• DIRECTIONS FOR THIS TASK
Pick out every line in the items below that contains the string "button" and copy each of those lines. Case counts, so a match must have the same capitalization.
=== INPUT FOR THIS TASK ===
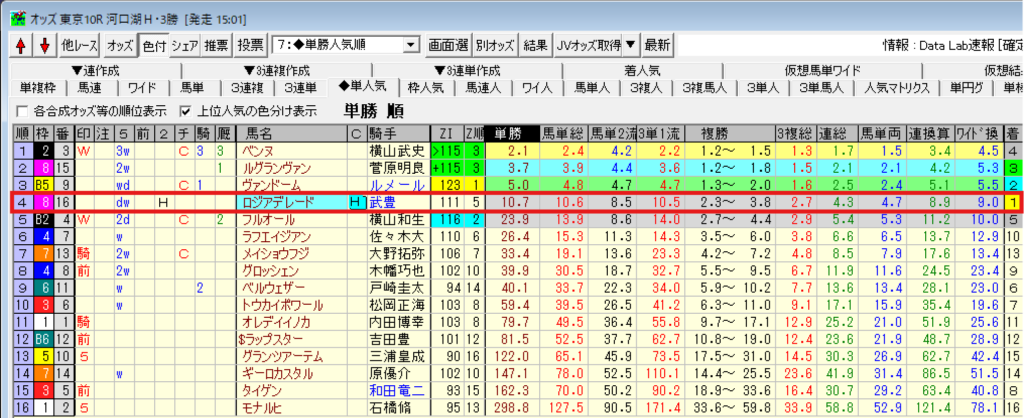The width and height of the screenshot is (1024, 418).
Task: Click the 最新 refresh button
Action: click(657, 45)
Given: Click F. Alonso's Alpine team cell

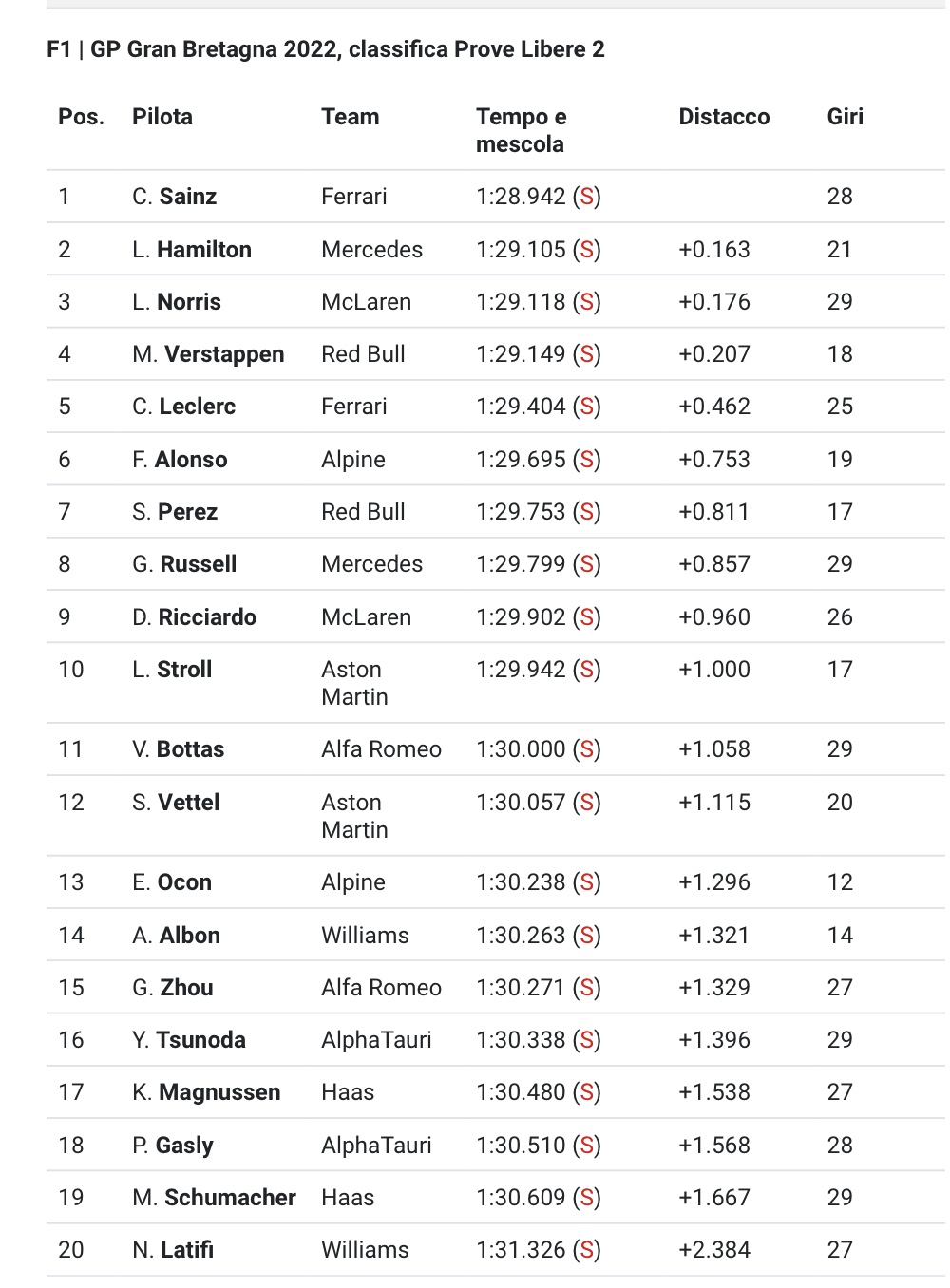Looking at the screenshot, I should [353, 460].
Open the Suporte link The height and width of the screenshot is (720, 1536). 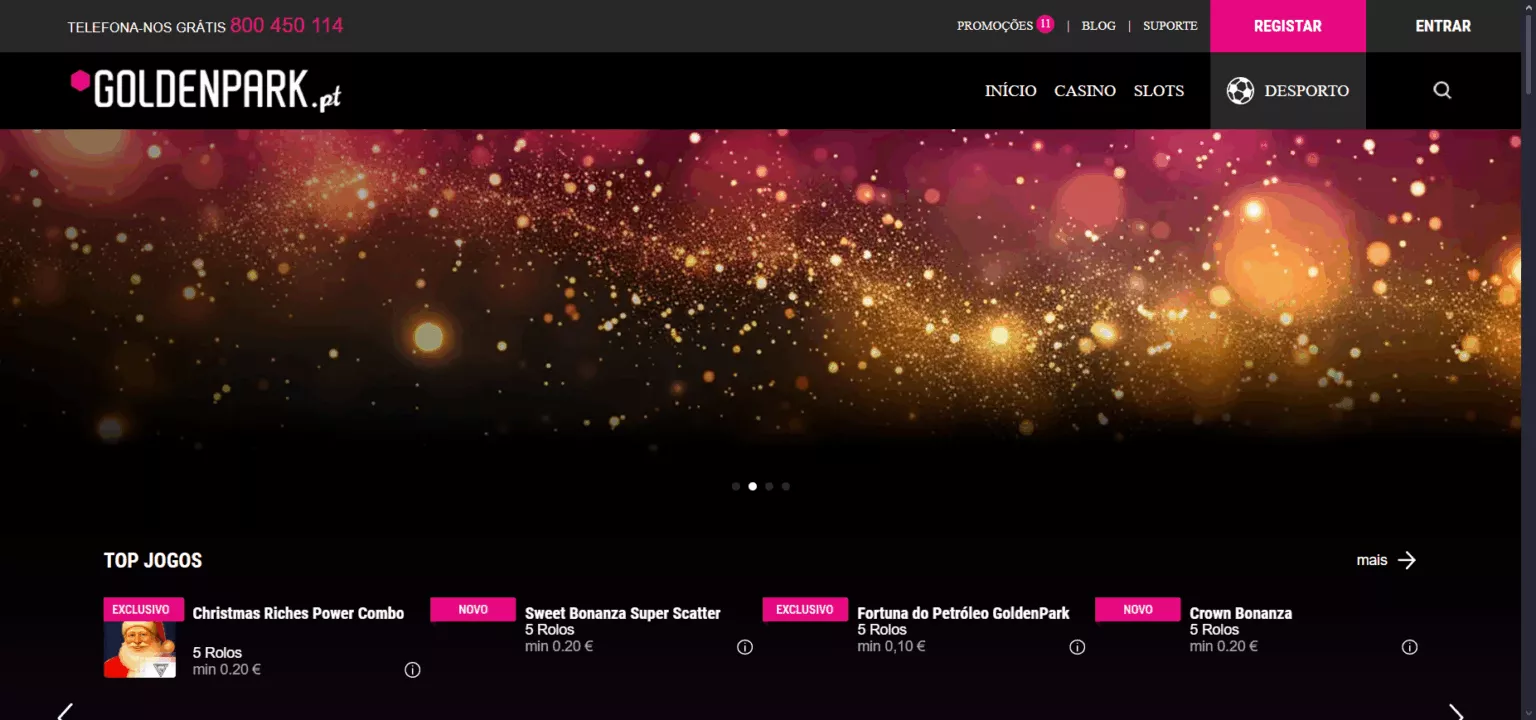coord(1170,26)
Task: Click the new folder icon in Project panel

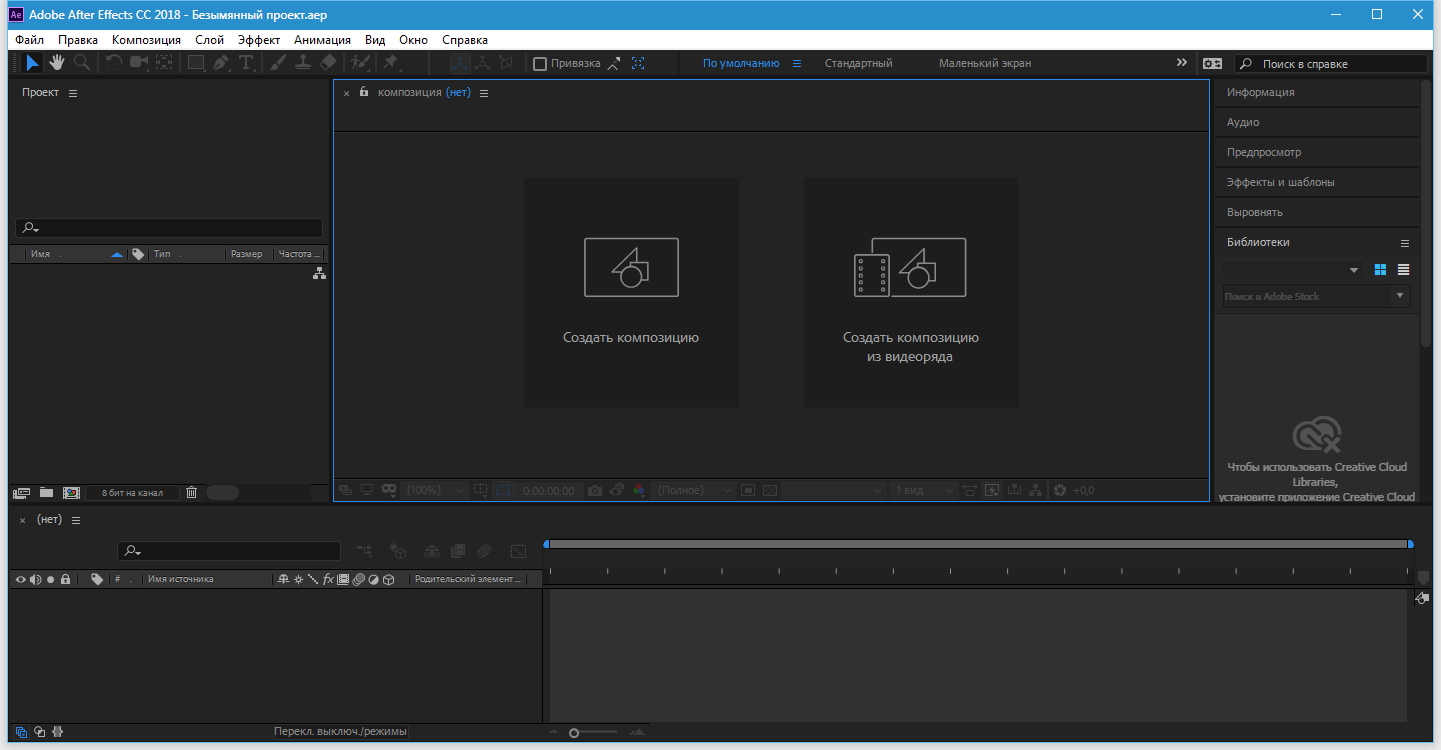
===
=== INPUT FOR THIS TASK ===
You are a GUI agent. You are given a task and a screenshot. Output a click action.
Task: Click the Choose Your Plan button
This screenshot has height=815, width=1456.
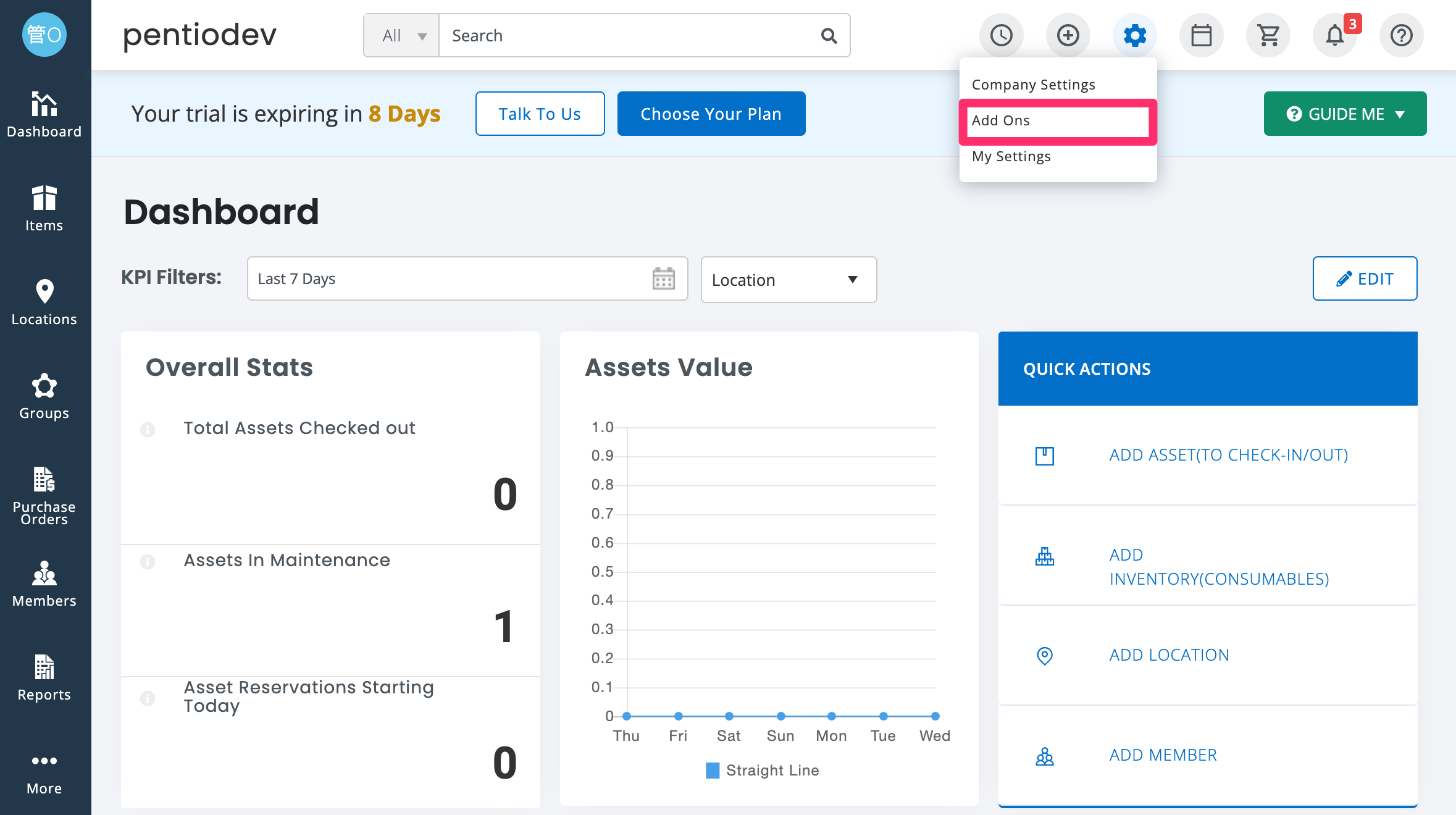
===
• THE RESULT
Task: Click the 最新 refresh button
Task: Click the Choose Your Plan button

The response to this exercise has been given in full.